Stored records
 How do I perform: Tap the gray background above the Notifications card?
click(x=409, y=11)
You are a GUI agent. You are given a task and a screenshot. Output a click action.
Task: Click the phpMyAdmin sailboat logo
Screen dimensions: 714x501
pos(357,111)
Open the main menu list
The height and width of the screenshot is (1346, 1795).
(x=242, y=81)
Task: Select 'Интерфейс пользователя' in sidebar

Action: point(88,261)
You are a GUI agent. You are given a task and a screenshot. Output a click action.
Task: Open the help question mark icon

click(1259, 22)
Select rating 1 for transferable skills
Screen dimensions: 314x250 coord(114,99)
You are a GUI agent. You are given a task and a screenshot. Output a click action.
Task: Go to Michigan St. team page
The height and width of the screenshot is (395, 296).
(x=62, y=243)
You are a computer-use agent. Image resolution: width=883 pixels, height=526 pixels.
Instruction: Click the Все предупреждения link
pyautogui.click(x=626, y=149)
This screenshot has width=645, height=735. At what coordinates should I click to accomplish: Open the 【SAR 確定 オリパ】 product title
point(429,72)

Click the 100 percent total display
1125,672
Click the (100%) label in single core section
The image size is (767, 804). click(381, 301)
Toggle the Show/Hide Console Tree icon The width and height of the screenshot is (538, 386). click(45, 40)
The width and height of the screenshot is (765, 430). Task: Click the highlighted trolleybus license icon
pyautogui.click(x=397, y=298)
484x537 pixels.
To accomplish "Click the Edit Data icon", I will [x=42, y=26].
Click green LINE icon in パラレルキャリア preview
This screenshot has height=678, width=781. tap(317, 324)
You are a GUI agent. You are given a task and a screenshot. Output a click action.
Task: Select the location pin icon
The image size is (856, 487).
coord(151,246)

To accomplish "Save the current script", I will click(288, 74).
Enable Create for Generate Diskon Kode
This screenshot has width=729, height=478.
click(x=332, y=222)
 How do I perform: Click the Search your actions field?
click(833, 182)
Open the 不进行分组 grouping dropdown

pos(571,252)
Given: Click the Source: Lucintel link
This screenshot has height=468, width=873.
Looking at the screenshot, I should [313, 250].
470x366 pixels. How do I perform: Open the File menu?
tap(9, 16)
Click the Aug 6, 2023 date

What to work on: Write out the stretch of data above from its first line through the line containing "click(x=332, y=222)", both included, reproducing each line word for word.

Task response:
 How do I perform: Tap the gray background above the Notifications card?
click(x=409, y=11)
You are a GUI agent. You are given a task and a screenshot. Output a click action.
Task: Click the phpMyAdmin sailboat logo
Screen dimensions: 714x501
pos(357,111)
Open the main menu list
The height and width of the screenshot is (1346, 1795).
(x=242, y=81)
Task: Select 'Интерфейс пользователя' in sidebar

Action: point(88,261)
You are a GUI agent. You are given a task and a screenshot. Output a click action.
Task: Open the help question mark icon

click(1259, 22)
Select rating 1 for transferable skills
Screen dimensions: 314x250 coord(114,99)
You are a GUI agent. You are given a task and a screenshot. Output a click action.
Task: Go to Michigan St. team page
The height and width of the screenshot is (395, 296).
(x=62, y=243)
You are a computer-use agent. Image resolution: width=883 pixels, height=526 pixels.
Instruction: Click the Все предупреждения link
pyautogui.click(x=626, y=149)
This screenshot has width=645, height=735. At what coordinates should I click to accomplish: Open the 【SAR 確定 オリパ】 product title
point(429,72)

Click the 100 percent total display
1125,672
Click the (100%) label in single core section
The image size is (767, 804). click(381, 301)
Toggle the Show/Hide Console Tree icon The width and height of the screenshot is (538, 386). click(45, 40)
The width and height of the screenshot is (765, 430). Task: Click the highlighted trolleybus license icon
pyautogui.click(x=397, y=298)
484x537 pixels.
To accomplish "Click the Edit Data icon", I will [x=42, y=26].
Click green LINE icon in パラレルキャリア preview
This screenshot has height=678, width=781. tap(317, 324)
You are a GUI agent. You are given a task and a screenshot. Output a click action.
Task: Select the location pin icon
The image size is (856, 487).
coord(151,246)

To accomplish "Save the current script", I will click(288, 74).
Enable Create for Generate Diskon Kode
This screenshot has width=729, height=478.
click(x=332, y=222)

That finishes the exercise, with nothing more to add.